A antiga presidente da Reserva Federal, Janet Yellen, começou assim a aumentar progressivamente as taxas de juro reconhecendo, que com uma taxa de desemprego baixa, os salários e a inflação deveriam começar a subir, afirmando que era estranho isto ainda não ter acontecido.

E estava correcta.

Este ano espera-se um aumento da inflação nos EUA para os 2,15%, com fortes sinalizações no final do ano passado.

E em terceiro lugar, temos a coincidência (ou não!) de que as yields começaram a subir assim que Trump foi eleito.

Gastar, gastar, gastar

Trump ganhou as eleições em parte porque prometeu que iria gastar dinheiro – que iria gastar mais na defesa, na construção do muro, cortar impostos e largar milhares de milhões em infraestruturas.

Se acha que diminuir os impostos irá criar um crescimento desenfreado gerando novos impostos para cobrir os cortes, engana-se.

Não existe grande evidência para suportar isto e o mercado de obrigações sabe disso…

Por isso é que as yields disparam depois das eleições.

O mercado de obrigações percebe perfeitamente que as políticas do Trump apenas significam gastar mais, maior défice e que os Estados Unidos terão que emitir mais obrigações do tesouro – e em níveis recorde.
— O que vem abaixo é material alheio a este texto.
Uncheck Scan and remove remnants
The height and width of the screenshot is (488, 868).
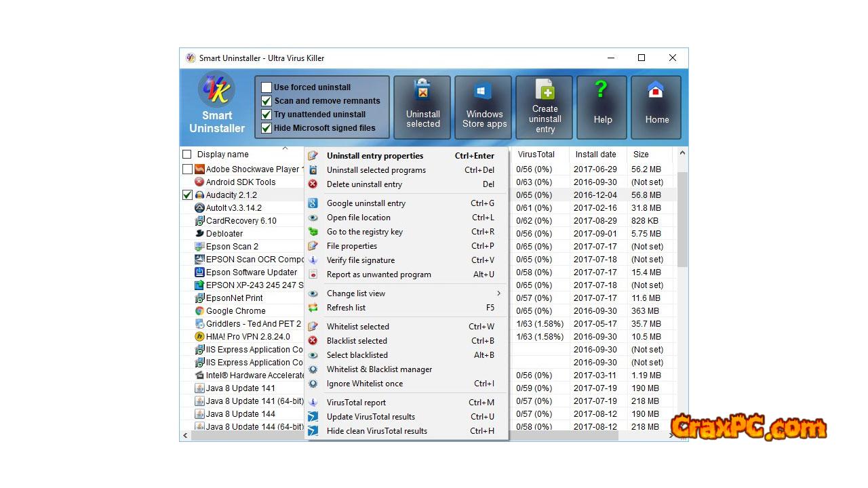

Ora, John Maynard Keynes tem nestas alturas má reputação, pois os críticos afirmam que a escola Keynesiana promove défices sistematicamente.

Todavia, isto não é bem verdade.

Claro, que quando uma economia está em dificuldades Keynes afirmou que o Estado deve emitir mais dívida para promover o crescimento económico.

Mas também afirmou que quando a economia esta num boom, esta dívida deve ser paga.

E os Estados Unidos está a fazer o oposto disto…

Provavelmente irá incorrer em défices excessivos nos próximos anos.

E parece que o congresso norte-americano apoia esta situação.

Claro que toda esta despesa irá gerar crescimento, sem dúvida.

Mas também irá impulsionar a inflação, necessitar de emitir mais dívida e fazer com que fique mais difícil para os Estados Unidos pagar a dívida.

Com os bancos centrais a contraírem os balanços, os EUA vão estar a pedir emprestado numa altura em irá haver menos dinheiro disponível.

Este cenário pode muito bem acabar com o atual bull market.

Não será já amanhã, pois estes eventos demoram a ter impacto nos mercados.

Provavelmente ainda veremos uma última subida do touro.

Contudo, a fatura irá chegar e o mercado de obrigações sabe-o.